━━━ PROVIDED PASSAGE ━━━

Development and Training Cost
While public LLMs have several disadvantages, establishing a self-hosted LLM introduces its own challenges, primarily financial. Developing and training LLMs, like GPT-3, which cost OpenAI over $4.6 million, require significant data and computing power, making it an expensive investment for any business.
Moreover, deploying and maintaining a self-hosted LLM involves more than just the initial investment in specialized hardware and software, which can amount to around $60,000 over five years for basic setups and up to $95,000 for scalable options. The often prohibitive costs would also include outlays for hiring a team of data scientists and support staff, building an appropriate operating environment for the LLM, and covering ongoing maintenance expenses.
Environmental Impact
Datacenters, essential for housing the servers needed for language processing models, consume a vast amount of energy and contribute considerably to carbon emissions. Models like ChatGPT have a significant environmental impact, with an estimated annual carbon dioxide emission of 8.4 tons.
Another study by the University of California highlighted the water footprint of AI models. It reported that training Microsoft’s GPT-3 model led to the consumption of about 700,000 liters of freshwater in datacenters. This quantity is on par with the water required to produce hundreds of cars. The training process generates considerable heat, necessitating large amounts of freshwater for cooling purposes.
As language models grow larger, finding ways to reduce their environmental impact will therefore become crucial for sustainable advancement. However, it is important to note that the environmental and sustainability challenges we face are not exclusive to Large Language Models (LLMs),but are prevalent across the cloud computing technologies landscape.
Collaborative Efforts to Strengthen LLMs: Addressing Flaws and Mitigating Challenges
The rapid growth and accelerating adoption of LLMs signal a transformative shift across industries and segments. It is advised to leverage LLMs cautiously in crucial projects, ensuring they undergo expert scrutiny. The models, however, remain ideal for creative tasks that do not demand the same level of focus as in mission-critical assignments.
As we move forward, it is essential to balance innovation with ethical considerations, ensuring that LLMs are developed and used in ways that benefit society while aiding businesses. Our journey toward overcoming these limitations, therefore, has to be a collective effort involving developers, users, and policymakers. The narrative should include reasons behind the creation of LLMs, examine their current status, and chart a course for their future development and integration.
By tackling these challenges head on, we can harness the full potential of LLMs to create more informed, equitable, and sustainable solutions for the road ahead.

━━━

Swap "policymakers" for "regulators" in the LLM passage, then write out the stretch starting at "As we move forward, it" and ending at "development and integration.". The material after this comes from a separate source.

━━━ MATERIAL SUPPLIED ━━━

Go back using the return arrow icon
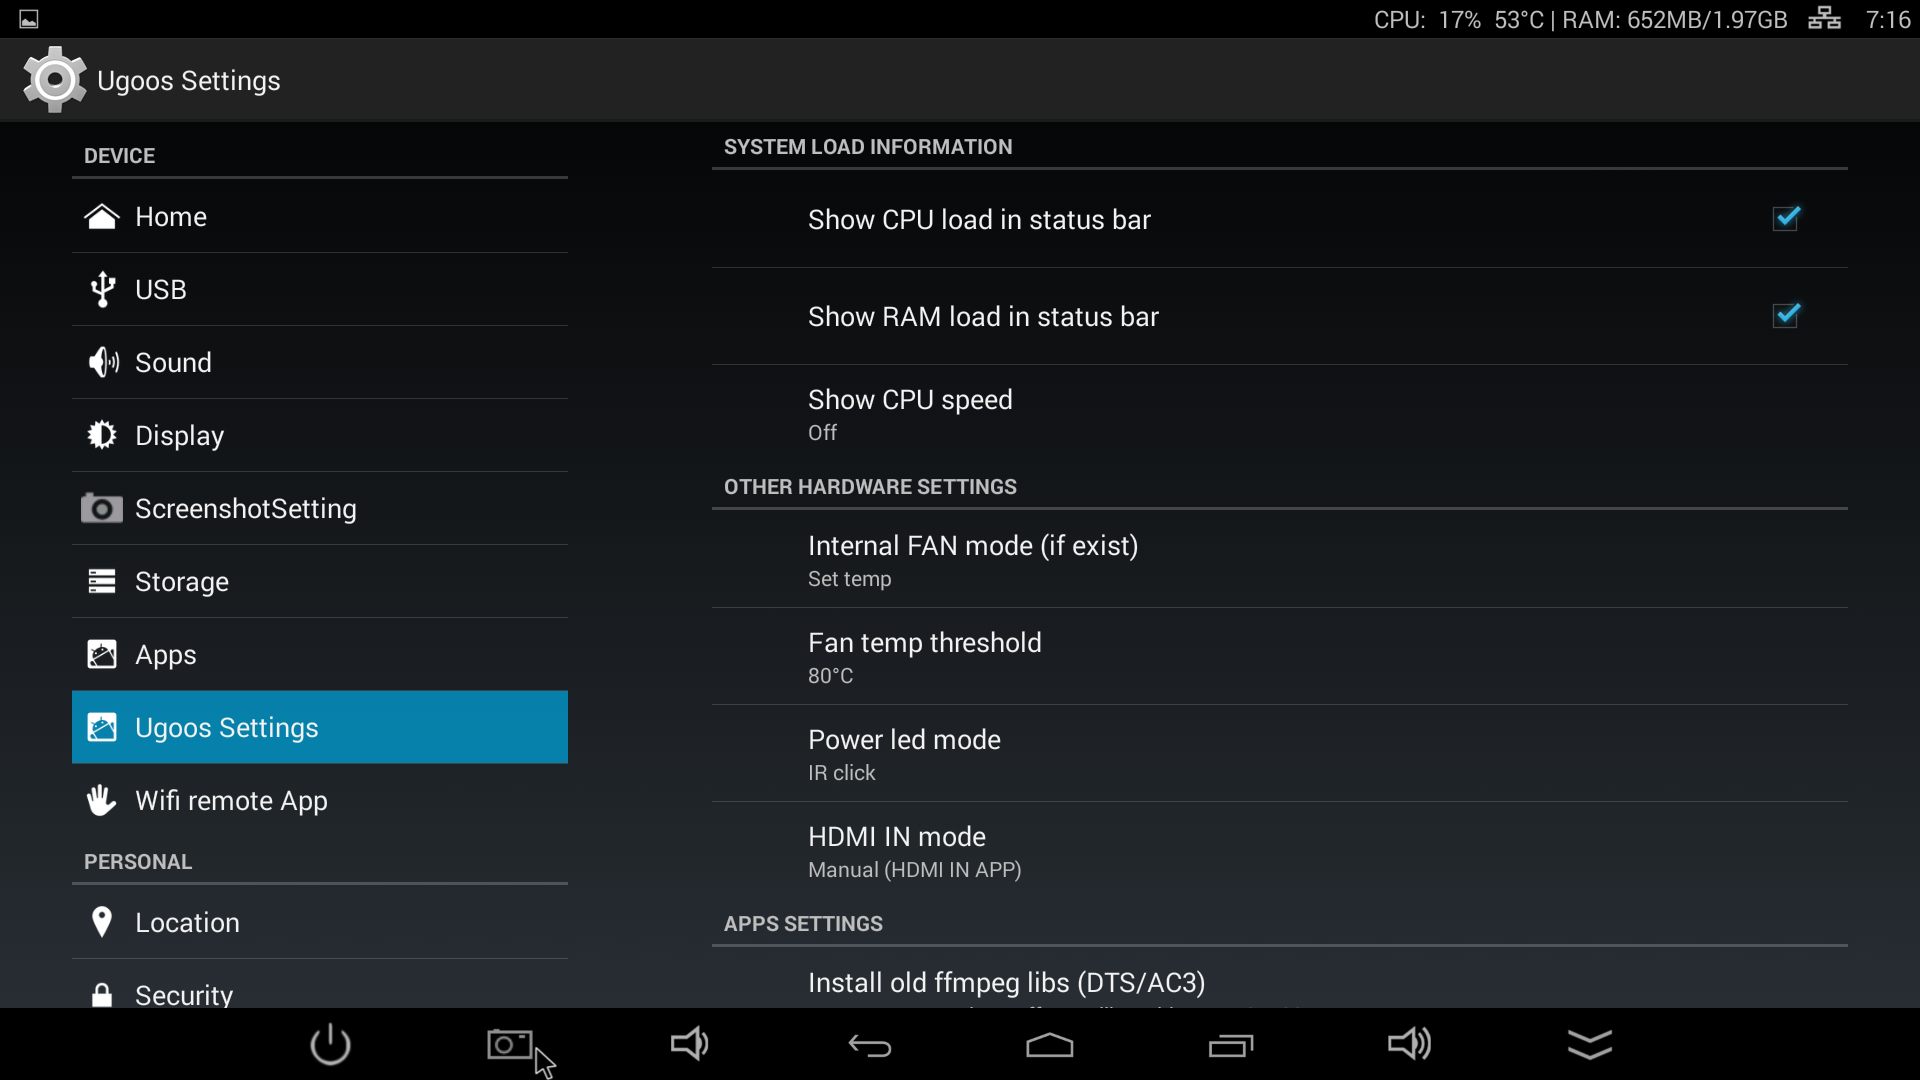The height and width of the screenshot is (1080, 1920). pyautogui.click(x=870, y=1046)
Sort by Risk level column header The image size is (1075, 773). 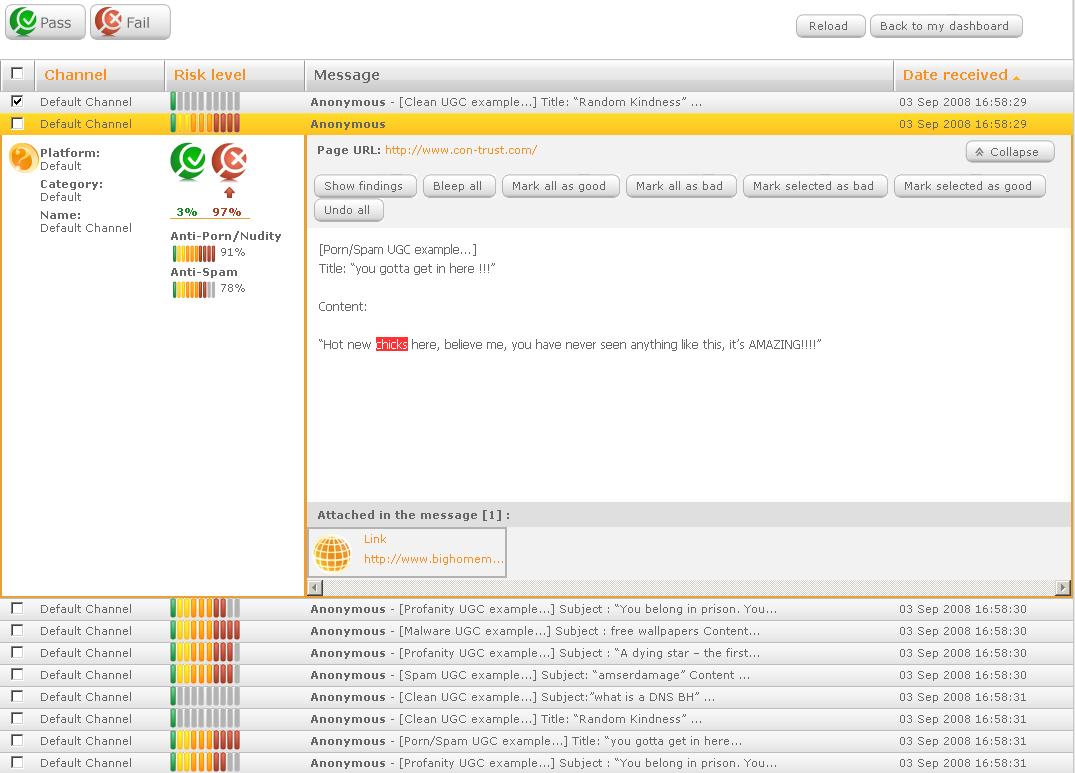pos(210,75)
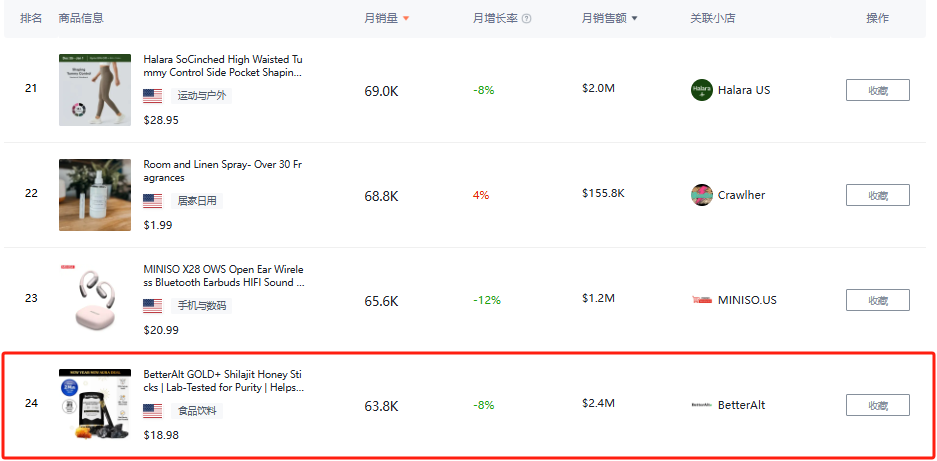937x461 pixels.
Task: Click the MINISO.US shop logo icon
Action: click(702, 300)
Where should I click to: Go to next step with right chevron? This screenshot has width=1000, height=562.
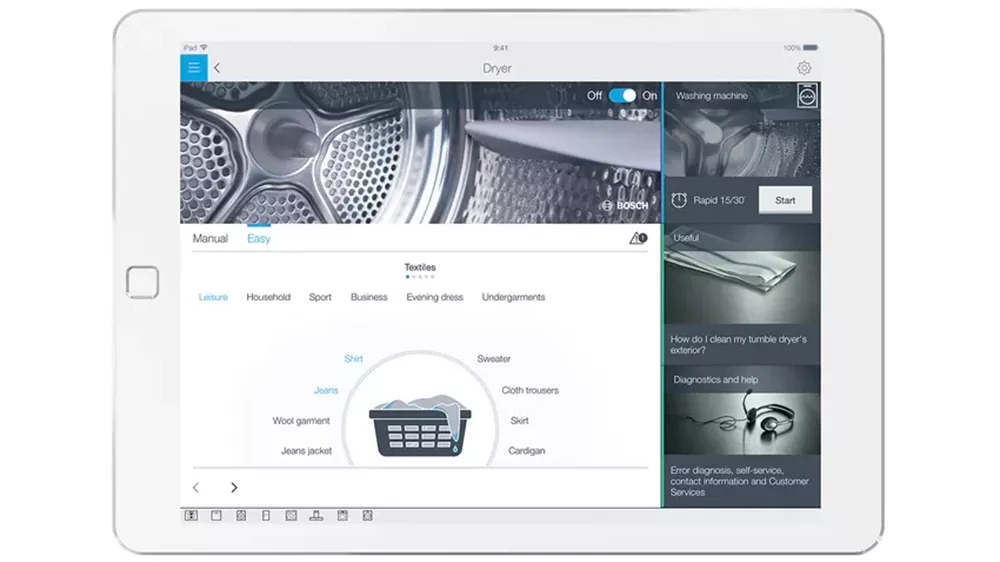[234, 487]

━━━
━━━ MATERIAL SUPPLIED ━━━

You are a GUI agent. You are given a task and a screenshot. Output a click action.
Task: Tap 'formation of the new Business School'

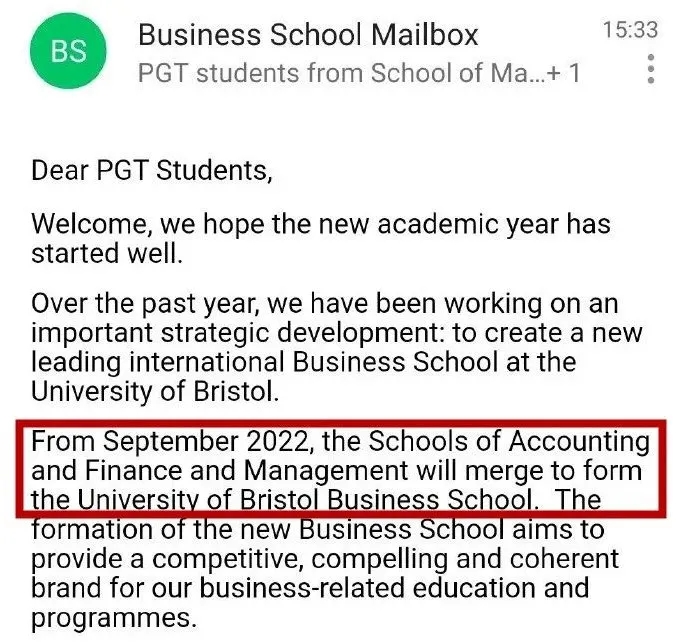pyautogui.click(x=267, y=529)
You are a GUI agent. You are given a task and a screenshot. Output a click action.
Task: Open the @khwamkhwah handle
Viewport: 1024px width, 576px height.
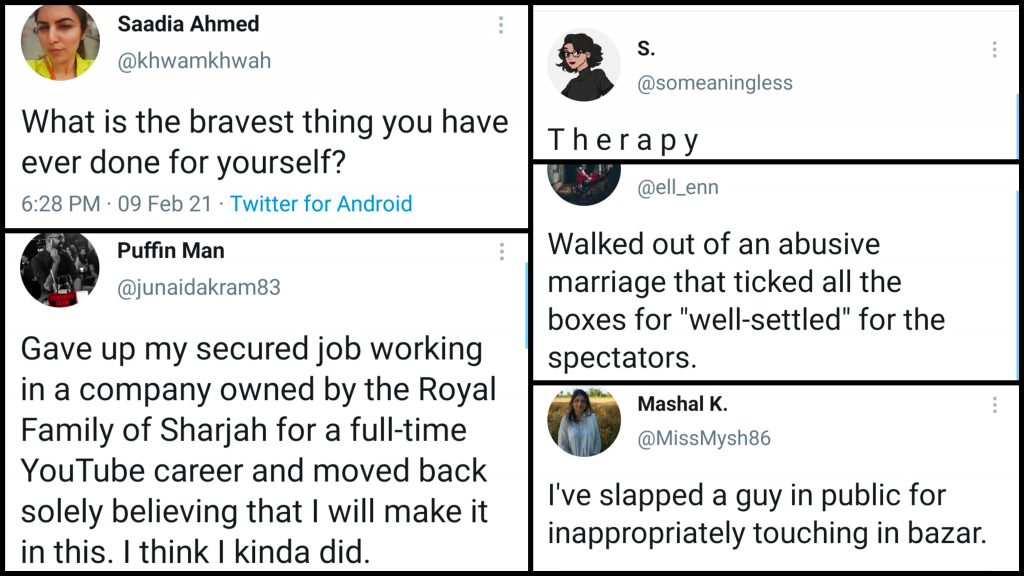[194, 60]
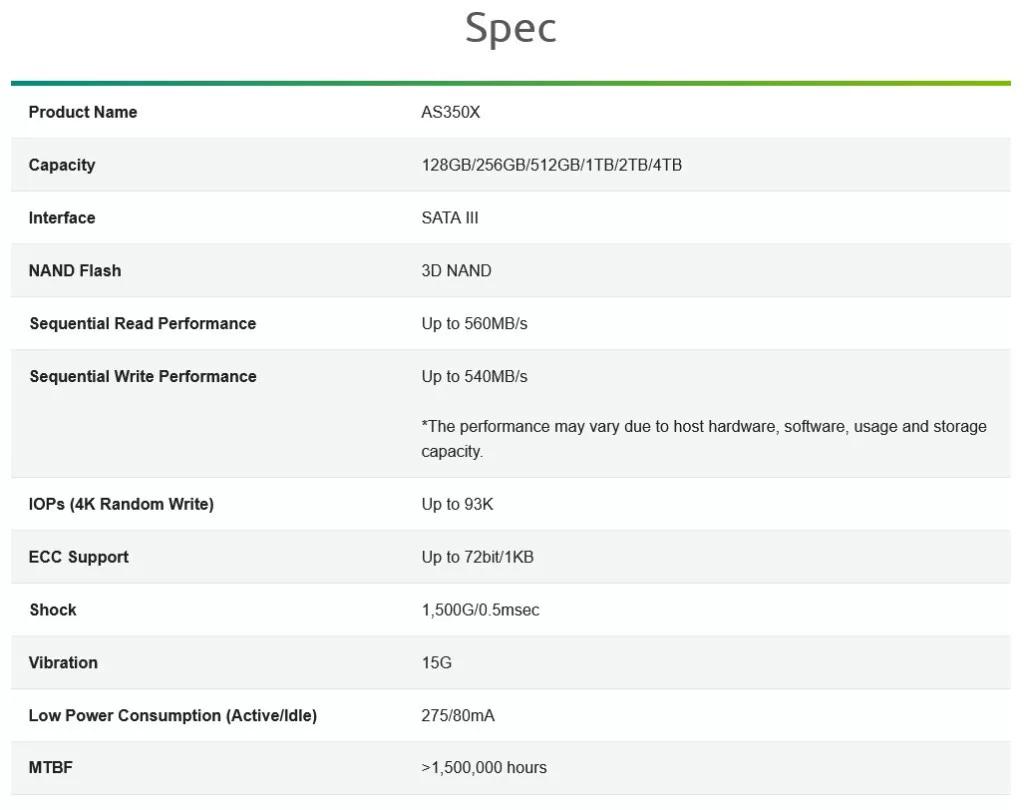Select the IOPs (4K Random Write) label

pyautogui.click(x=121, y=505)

━━━

EXERCISE OUTPUT:
As we move forward, it is essential to balance innovation with ethical considerations, ensuring that LLMs are developed and used in ways that benefit society while aiding businesses. Our journey toward overcoming these limitations, therefore, has to be a collective effort involving developers, users, and regulators. The narrative should include reasons behind the creation of LLMs, examine their current status, and chart a course for their future development and integration.